I was raised by my paternal grandparents.
It began when I was five weeks old, after I spent the first weeks of my life in a foster home. My mother placed me in the care of strangers shortly after my birth, then left town, not to be seen for about four years.
During those five weeks, my family had no idea of my whereabouts, and I had no contact with any relatives.
To this day I don’t know where I first called home, who changed my nappies or who burped me after each bottle. My grandparents later told me that when they collected me from the foster home, a young boy answered the door – my foster mother’s son. When my grandparents told him they were there to collect me, he responded with Oh thank goodness! All she does is cry.
The only way my grandparents discovered my whereabouts was because my father – presumably out of a sense of outrage at his paternal rights being thwarted by his ex-girlfriend – petitioned the court (with the financial backing of his parents) for sole custody of me.
Of course, my 21-year-old, unemployed and painfully self-centred father had absolutely no intention of raising me himself – no, no. That pesky task could be easily contracted out to his ever-doting and reliable parents. Which it was.
Consequently, after a few legal appearances my grandparents were awarded guardianship of me, for 20 years.
Obviously, recounting this story to others is not without its unpleasantness. If asked for an explanation of my upbringing, I can quite easily go on autopilot and simply state that my parents were young…my grandparents stepped in.
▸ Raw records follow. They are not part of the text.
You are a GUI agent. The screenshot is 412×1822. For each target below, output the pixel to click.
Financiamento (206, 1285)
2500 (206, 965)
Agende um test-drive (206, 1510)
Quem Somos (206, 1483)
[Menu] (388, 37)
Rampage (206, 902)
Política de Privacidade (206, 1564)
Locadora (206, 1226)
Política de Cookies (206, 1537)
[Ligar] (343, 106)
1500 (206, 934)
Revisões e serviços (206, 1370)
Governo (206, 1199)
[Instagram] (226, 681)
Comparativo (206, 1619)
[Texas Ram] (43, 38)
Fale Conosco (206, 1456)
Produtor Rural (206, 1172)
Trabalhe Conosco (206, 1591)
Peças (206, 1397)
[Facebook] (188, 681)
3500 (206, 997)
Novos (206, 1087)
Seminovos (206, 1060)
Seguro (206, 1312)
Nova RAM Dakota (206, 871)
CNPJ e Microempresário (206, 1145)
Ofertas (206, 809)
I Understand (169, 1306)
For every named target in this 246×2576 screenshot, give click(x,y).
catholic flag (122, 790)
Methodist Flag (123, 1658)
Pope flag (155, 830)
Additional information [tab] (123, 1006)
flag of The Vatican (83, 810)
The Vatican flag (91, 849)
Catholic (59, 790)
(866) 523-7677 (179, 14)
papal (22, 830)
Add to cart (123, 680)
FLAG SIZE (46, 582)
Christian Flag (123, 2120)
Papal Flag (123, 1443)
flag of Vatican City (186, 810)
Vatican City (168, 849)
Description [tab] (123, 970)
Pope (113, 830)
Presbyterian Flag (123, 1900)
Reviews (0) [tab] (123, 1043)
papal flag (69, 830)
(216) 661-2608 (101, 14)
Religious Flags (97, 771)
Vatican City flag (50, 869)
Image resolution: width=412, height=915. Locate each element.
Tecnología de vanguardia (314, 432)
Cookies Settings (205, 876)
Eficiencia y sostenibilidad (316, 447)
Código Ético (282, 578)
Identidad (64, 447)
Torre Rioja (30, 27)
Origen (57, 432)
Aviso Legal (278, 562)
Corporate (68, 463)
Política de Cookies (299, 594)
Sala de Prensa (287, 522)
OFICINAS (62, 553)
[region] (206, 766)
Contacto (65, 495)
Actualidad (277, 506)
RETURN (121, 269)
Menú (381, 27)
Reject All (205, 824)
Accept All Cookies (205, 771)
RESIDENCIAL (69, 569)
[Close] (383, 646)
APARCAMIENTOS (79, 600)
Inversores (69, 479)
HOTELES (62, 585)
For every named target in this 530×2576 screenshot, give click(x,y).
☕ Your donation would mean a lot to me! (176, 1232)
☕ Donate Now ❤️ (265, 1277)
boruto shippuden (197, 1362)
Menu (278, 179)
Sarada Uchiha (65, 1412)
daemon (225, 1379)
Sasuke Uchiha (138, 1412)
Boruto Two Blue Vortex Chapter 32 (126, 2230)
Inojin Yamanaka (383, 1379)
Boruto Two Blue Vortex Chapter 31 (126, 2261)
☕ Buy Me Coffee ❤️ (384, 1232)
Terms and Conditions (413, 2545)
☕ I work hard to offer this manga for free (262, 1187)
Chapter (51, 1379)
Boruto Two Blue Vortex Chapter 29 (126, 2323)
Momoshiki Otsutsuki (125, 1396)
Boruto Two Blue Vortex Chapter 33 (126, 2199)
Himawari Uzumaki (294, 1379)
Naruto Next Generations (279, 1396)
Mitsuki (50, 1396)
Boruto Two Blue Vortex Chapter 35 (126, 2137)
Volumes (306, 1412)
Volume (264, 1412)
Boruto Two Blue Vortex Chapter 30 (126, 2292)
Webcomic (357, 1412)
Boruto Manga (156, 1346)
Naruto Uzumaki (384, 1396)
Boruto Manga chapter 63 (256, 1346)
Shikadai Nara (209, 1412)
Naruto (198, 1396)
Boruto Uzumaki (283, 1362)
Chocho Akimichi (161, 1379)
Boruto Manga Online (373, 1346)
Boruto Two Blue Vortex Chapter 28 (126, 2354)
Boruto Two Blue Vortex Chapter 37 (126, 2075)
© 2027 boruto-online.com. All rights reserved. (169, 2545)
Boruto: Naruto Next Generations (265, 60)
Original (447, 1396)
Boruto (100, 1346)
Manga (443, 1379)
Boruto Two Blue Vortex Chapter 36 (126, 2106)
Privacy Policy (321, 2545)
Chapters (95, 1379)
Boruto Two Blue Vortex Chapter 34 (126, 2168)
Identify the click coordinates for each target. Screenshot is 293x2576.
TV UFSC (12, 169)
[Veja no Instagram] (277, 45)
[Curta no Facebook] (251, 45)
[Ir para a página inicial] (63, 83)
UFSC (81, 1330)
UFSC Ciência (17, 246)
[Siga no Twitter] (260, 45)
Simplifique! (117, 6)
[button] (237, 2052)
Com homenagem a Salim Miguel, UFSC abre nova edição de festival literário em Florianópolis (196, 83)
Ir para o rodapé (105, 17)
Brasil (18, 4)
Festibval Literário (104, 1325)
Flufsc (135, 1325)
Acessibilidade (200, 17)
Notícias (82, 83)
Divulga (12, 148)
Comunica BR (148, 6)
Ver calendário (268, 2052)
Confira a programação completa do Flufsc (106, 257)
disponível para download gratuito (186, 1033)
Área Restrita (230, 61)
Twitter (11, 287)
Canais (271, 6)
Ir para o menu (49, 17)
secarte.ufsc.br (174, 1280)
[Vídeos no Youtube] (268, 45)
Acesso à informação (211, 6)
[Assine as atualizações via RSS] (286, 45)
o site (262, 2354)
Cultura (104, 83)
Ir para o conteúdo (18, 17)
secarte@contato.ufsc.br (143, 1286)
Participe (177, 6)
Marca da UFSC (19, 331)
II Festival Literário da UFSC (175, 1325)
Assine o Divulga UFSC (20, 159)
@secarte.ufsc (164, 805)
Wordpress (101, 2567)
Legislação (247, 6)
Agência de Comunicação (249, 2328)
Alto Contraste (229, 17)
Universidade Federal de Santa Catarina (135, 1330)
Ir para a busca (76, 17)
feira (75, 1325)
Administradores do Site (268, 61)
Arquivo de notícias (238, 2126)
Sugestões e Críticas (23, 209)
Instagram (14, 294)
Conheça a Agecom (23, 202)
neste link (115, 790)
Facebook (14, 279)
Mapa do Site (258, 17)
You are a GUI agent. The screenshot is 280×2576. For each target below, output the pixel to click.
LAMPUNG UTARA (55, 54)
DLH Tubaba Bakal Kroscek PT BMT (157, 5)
But that’s not the real truth, and it doesn’t convey the extent of the drama that unfolded because of this arrangement. It lets the person who asked me this question off the hook – it gives them a sanitary, palatable explanation for what was an ugly and sometimes heartbreaking experience.
But instead of going into all of that just yet, I thought I would post my (un)favourite comments about my upbringing that I have had the pleasure of fielding over the years which have been intrusive and unnecessary. And because I never wanted to make anyone feel uncomfortable, I never responded with That’s none of your fucking business. Instead I just smiled, and joked, and gritted my teeth while I faced the following:
Do you miss your parents?
Ugh. How could I miss something I never had? Do you miss intelligent social interraction? Probably not.
This question is so ridiculous I often feel a twinge of superiority whilst hearing it, because it clearly means I am more intelligent than the person in front of me. I usually start to speak a little slower and gently explain that my grandparents raising me is all I’ve ever known, so really they’re my parents. Sometimes the penny drops for a few puzzled souls, but usually I just received an awkward frown and a “poor you” face from the question-asker. Thanks for that.